だからクロエは適当に話を合わせる。一緒に油断してあげる。その上で、信頼する仲間達と連携して迎撃準備を完璧に整えておけば何の問題もない。
「行って。私が取り成しておく」
「……すいません、クロエさん。また後ほど」
ディアは獣人少女に頭を下げると、コアルームから出て行った。
半ば追い出されるようにコアルームを辞したディアはダンジョン上層のとあるエリアに向かった。

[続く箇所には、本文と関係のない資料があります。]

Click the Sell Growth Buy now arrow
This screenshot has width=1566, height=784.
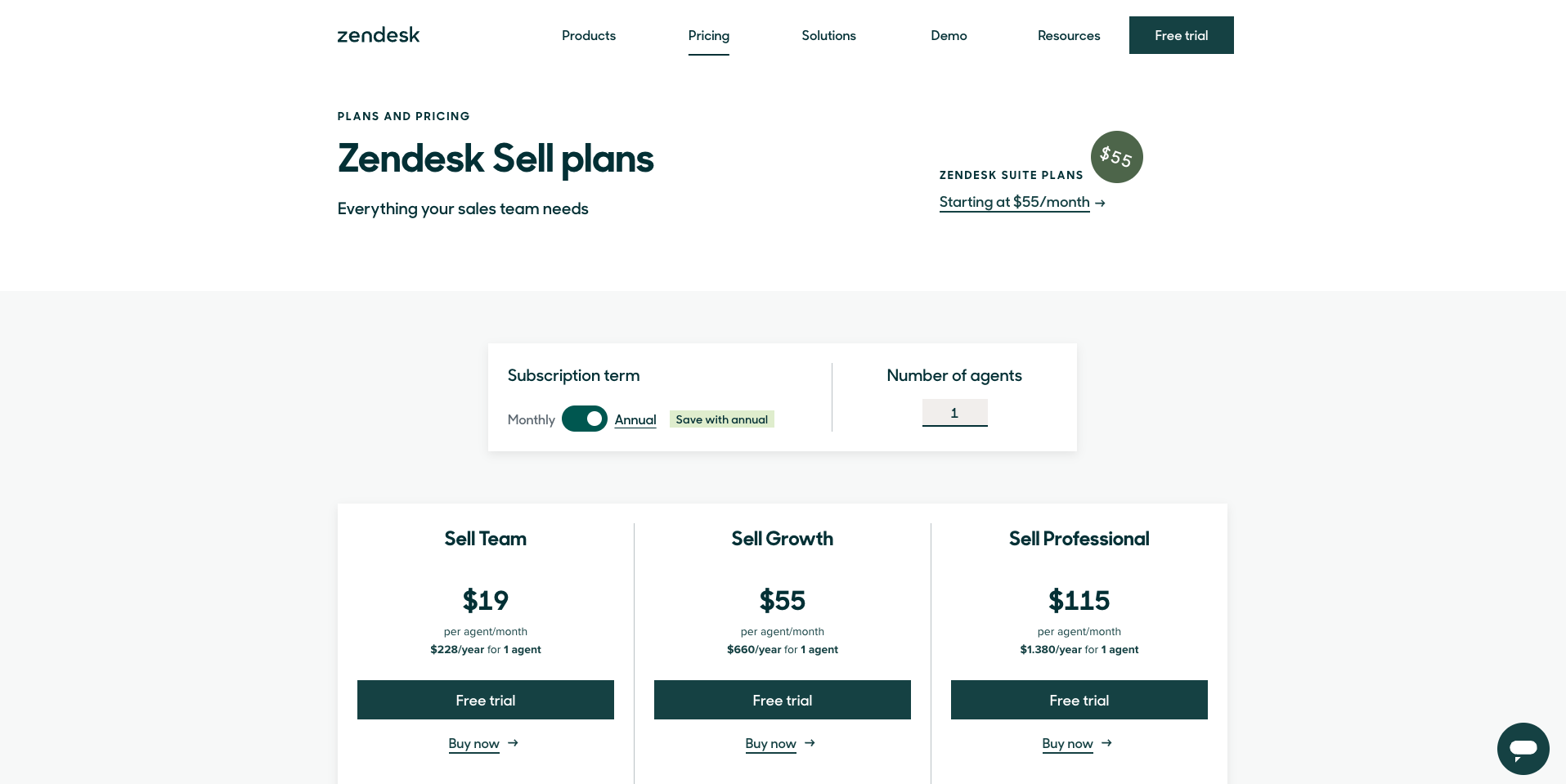(x=810, y=743)
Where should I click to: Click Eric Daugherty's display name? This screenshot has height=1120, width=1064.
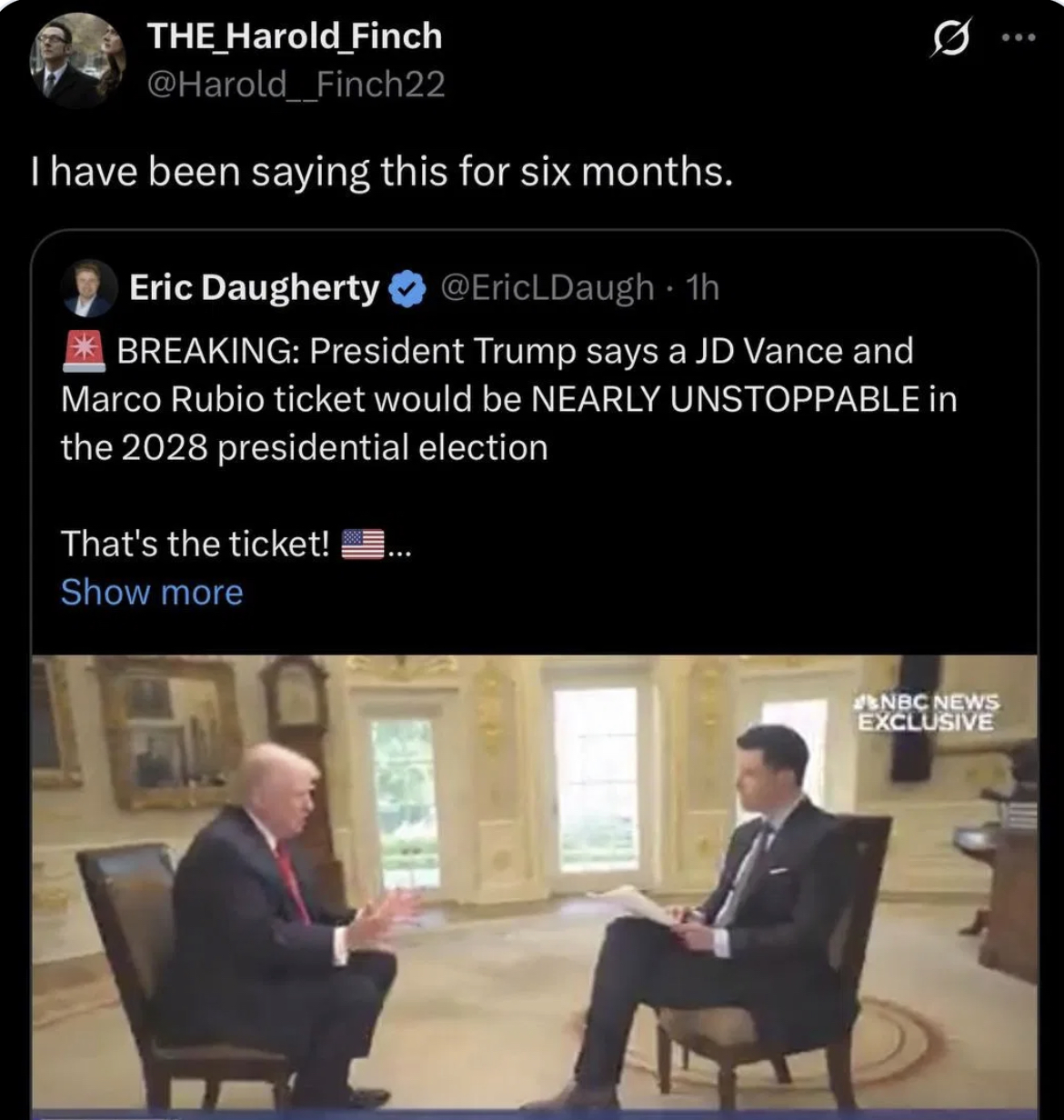coord(255,287)
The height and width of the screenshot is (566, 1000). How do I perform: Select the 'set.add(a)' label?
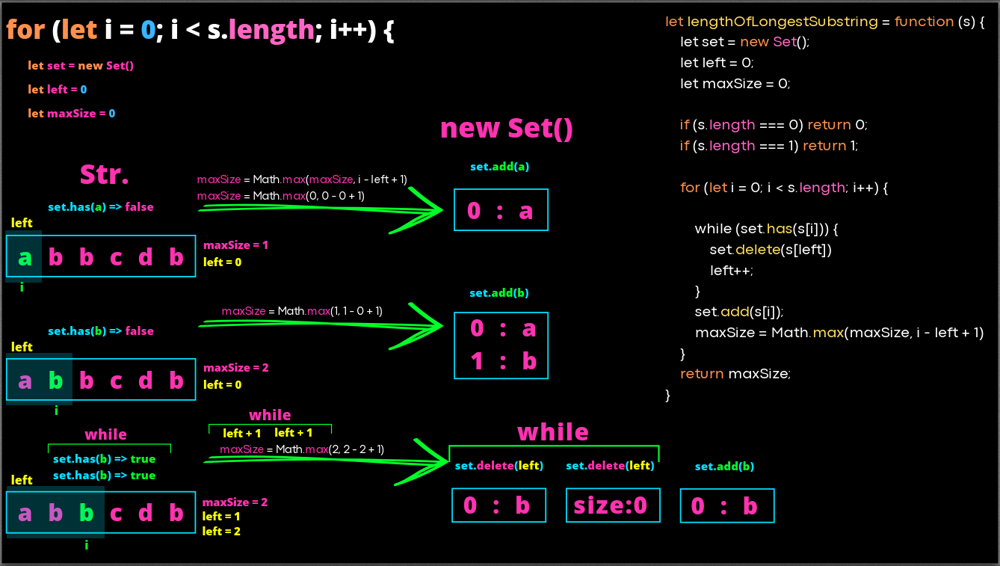click(x=500, y=166)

この一画はヒロトが許可した者――奴隷達の他にはディアのみ――だけしか入る事が出来ないようになっている。言うなればスタッフオンリーの関係者専用スペースみたいな扱いだった。
主人が油断しているからと言って、部下までそうなっているとは限らない。クロエのある程度は態度から察していたもののやはり自分の目で見たほうが納得出来る。
そしてディアは胸を撫で下ろした。
ドワーフ奴隷達が鎚を振り、高価な銀製装備を創り、子供達がシルバースライムを屠っていく。
総員二〇〇〇名の戦士達が勢ぞろいしていた。ヒロトが僅か二年足らずで作り上げた頼もしき軍勢であった。構成員のほとんどが一五歳前後の子供達だが、今では三ツ星冒険者と同等の実力を持つ戦士にまで成長した者さえいる。

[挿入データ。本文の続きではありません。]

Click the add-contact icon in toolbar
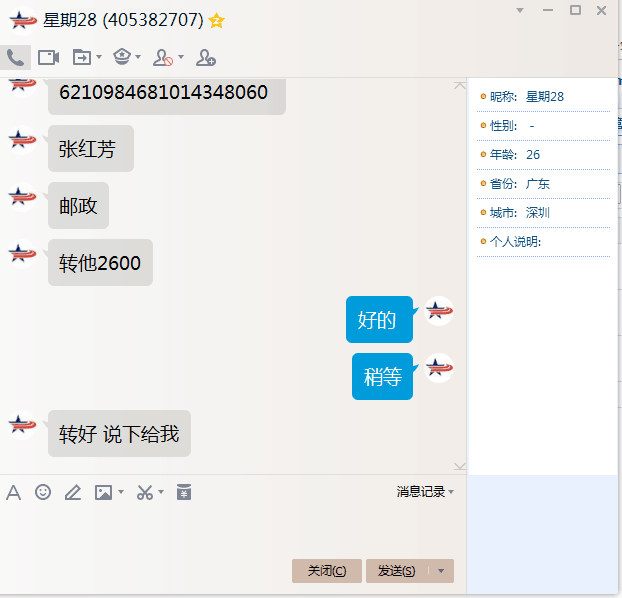The height and width of the screenshot is (598, 622). (205, 58)
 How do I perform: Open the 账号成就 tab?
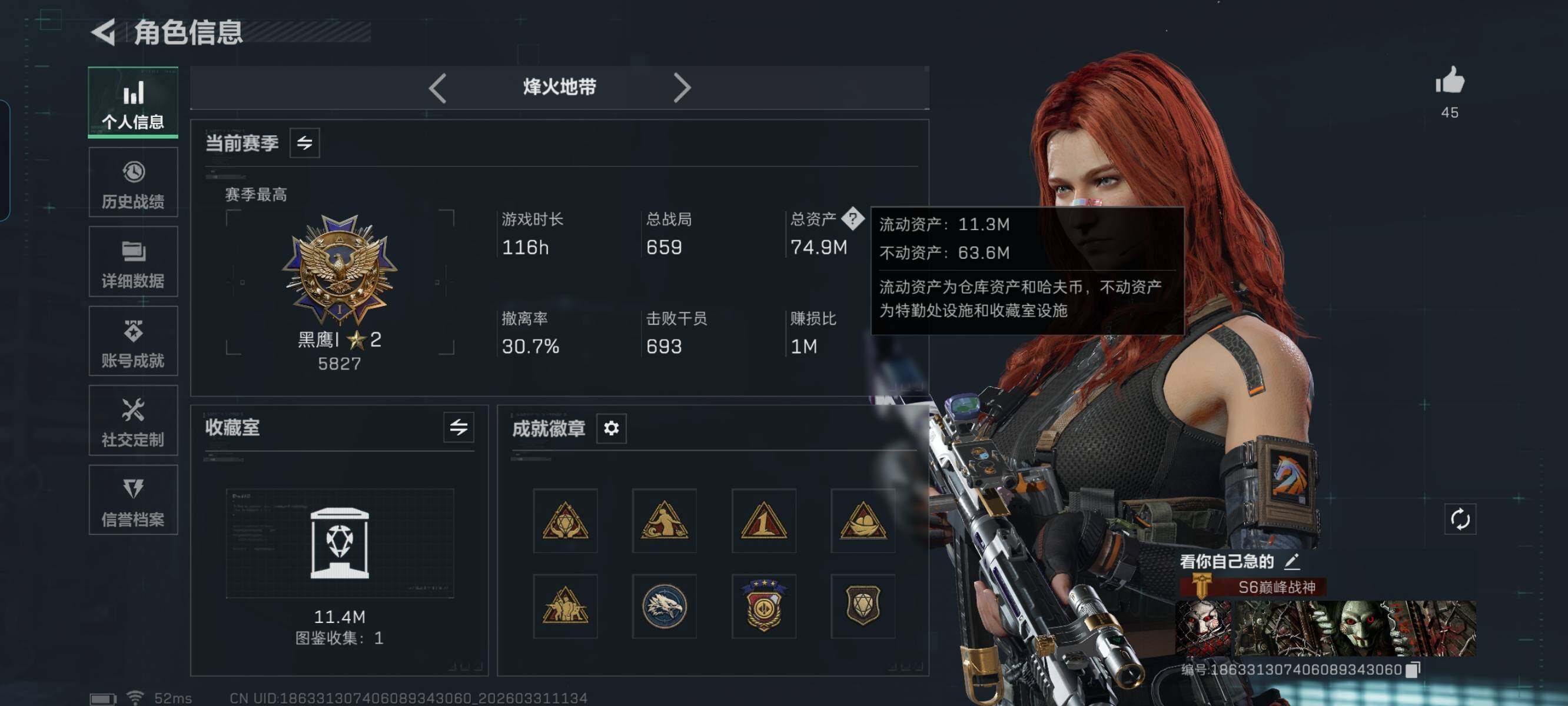click(x=133, y=341)
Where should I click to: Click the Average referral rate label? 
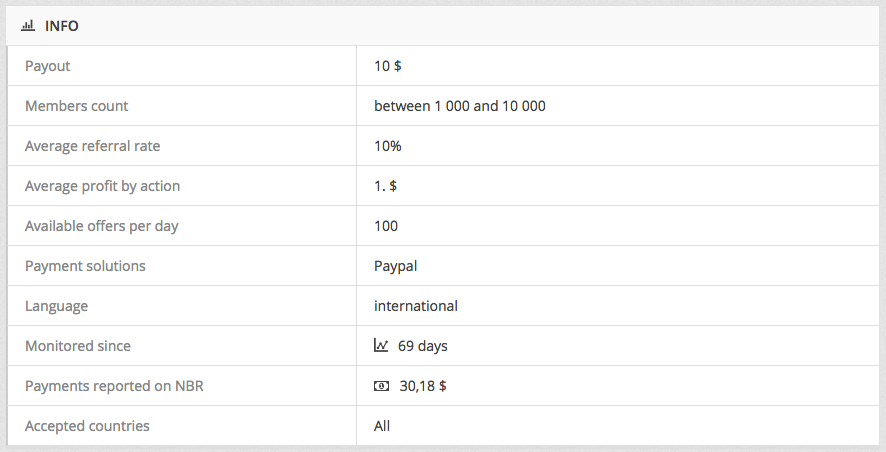click(x=93, y=146)
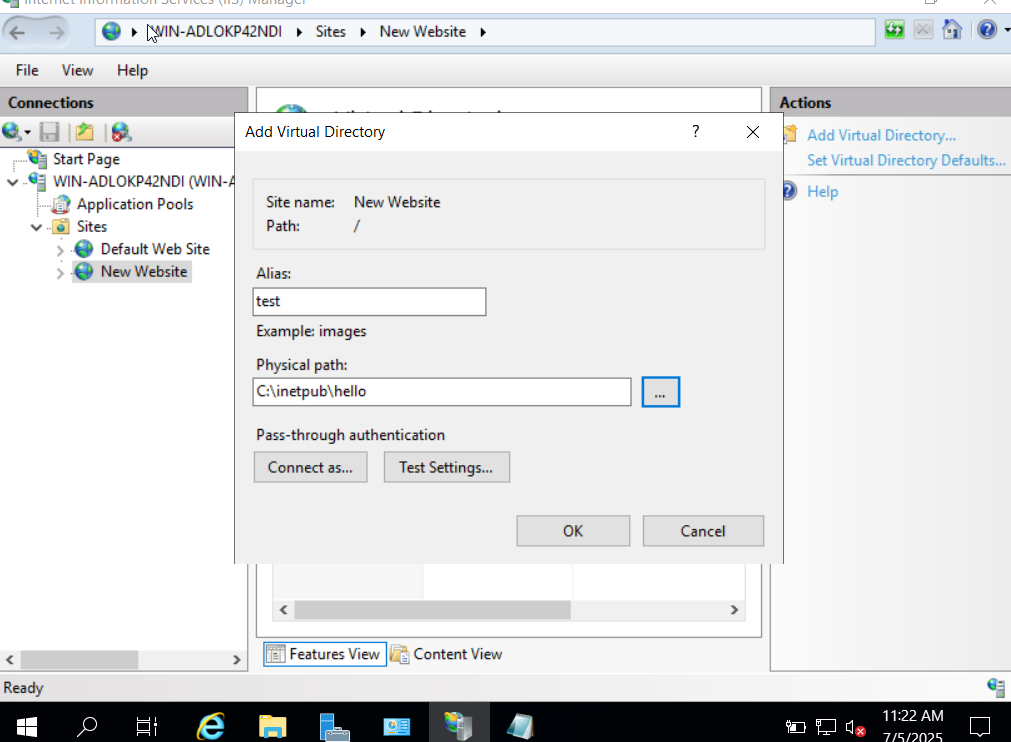Click the Save connections disk icon
The image size is (1011, 742).
50,132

奴隷達は素振りをしたり、連携訓練をしたり、あるいは胡坐を掻いて静かに精神統一を図っている者もいる。
それぞれが出来る準備を黙々とこなす姿はたくましく、その横顔は少しだけあどけない。幼くて頼もしいそれがヒロトの軍勢の特徴であった。
「おや、ディア殿ではないか。珍しいのう。いつもは主にべったりじゃというのに」
ディアがその大きな胸をひっそりと撫で下ろしていると、白髪の偉丈夫が声を掛けてくる。元竜殺しの英雄ウォルターであった。
「申し訳ありません、ウォルター殿。目障りであれば去ります」
「誰もそんな事は言っておらんじゃろうに。それにディア殿は身内であろう? 気にする事はあるまい。そもそも今回は主が悪い」
「……えっと、あの場に居られたので?」
「クロエも主の様子がおかしいと言っておったからな。真面目なディア殿のことじゃ、大方今言わんでもいいような忠言でもして怒らせてしまったんじゃろう」
「……ご慧眼で」
恐ろしいほどに鋭い洞察力だった。ディアは密かにウォルター老への尊敬の念を強くする。

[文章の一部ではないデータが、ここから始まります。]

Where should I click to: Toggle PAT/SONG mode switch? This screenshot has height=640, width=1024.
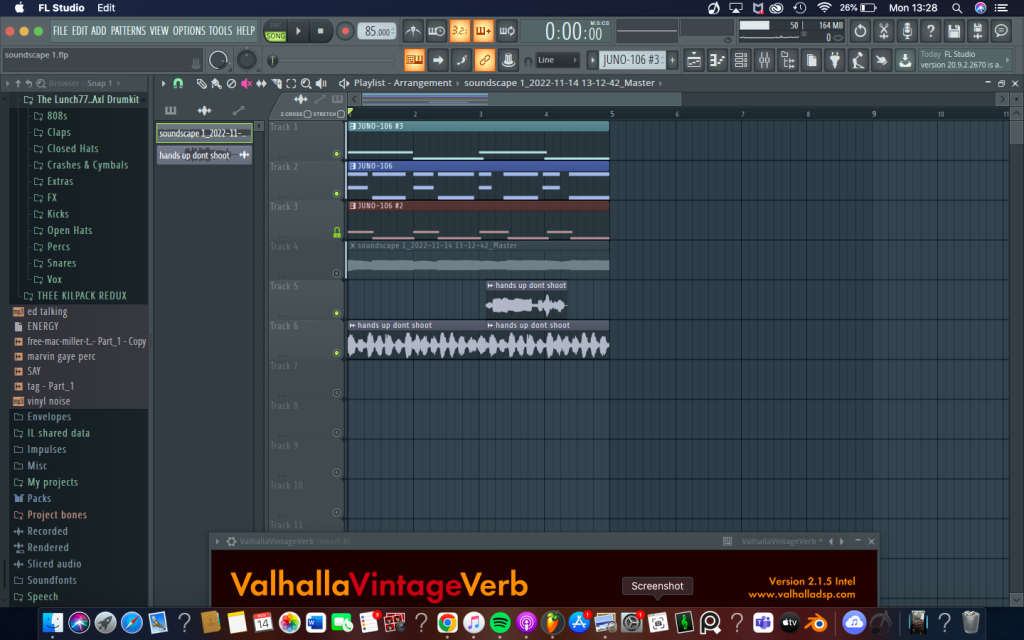(275, 31)
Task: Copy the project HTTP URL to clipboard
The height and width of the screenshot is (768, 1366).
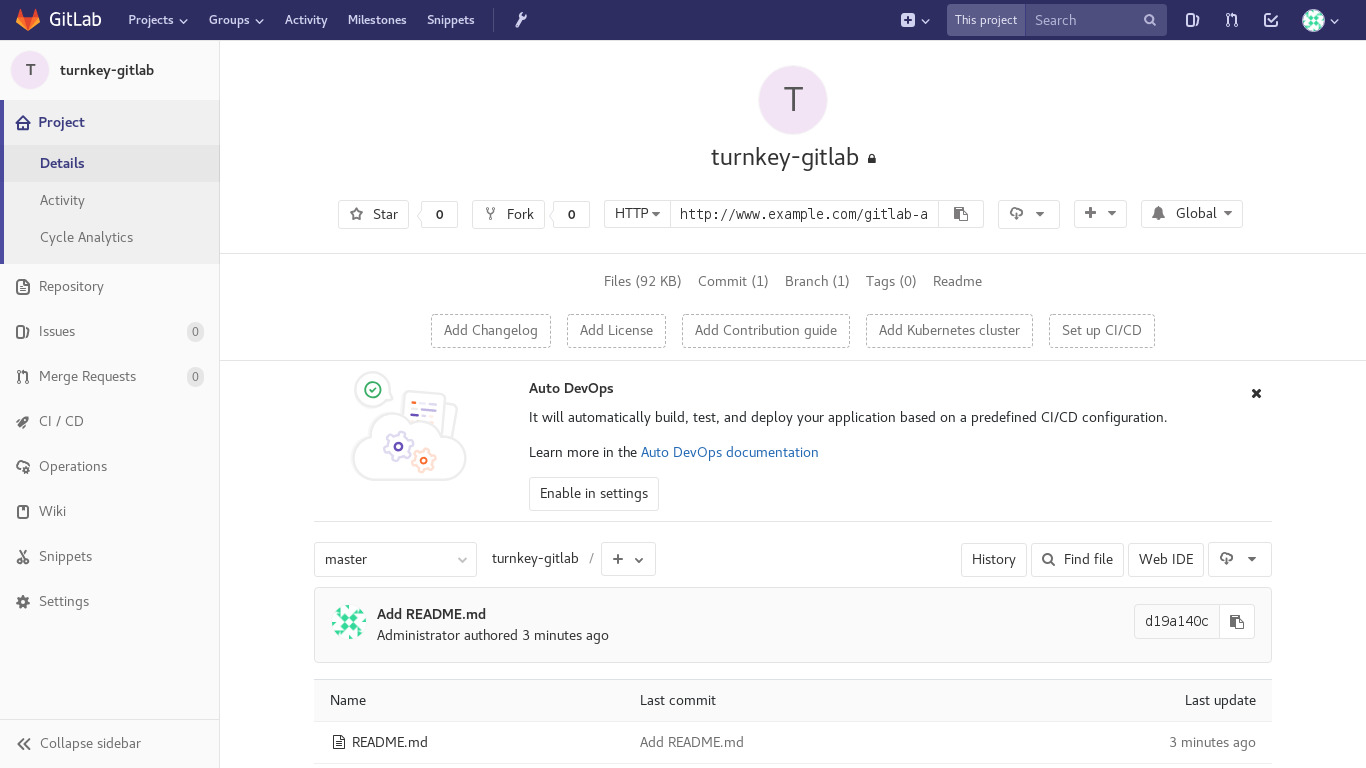Action: click(961, 214)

「気にすることはないぞ。むしろ助かっておる。子供達はちと主を好きすぎるでな? 妄信といってよいじゃろうよ。誰も主の間違いを指摘できない。少し危うい状況じゃないかとワシは思っておる。お主がおらなんだら、ワシが口煩く文句を言わねばならんところじゃ」
「……恐縮です」
ウォルターには奴隷紋による拘束が効かない。奴隷紋による命令は気の弱い者ならショック死するほどの激痛を与えてくるのだが、かの竜殺しは平然とその苦痛に耐えてしまう。
凄まじい胆力だ。痛みなど我慢すればいいだけだろうとばかりに彼は自分を貫く事が出来る。そして必要とあらば命を賭してでも諫めるであろう。
人間は愚かだ。だか同時にウォルターのような傑物も生み出す。ディアが人間を見捨てられないのは、きら星のような人格を生み出す可能性を愛しているからなのだ。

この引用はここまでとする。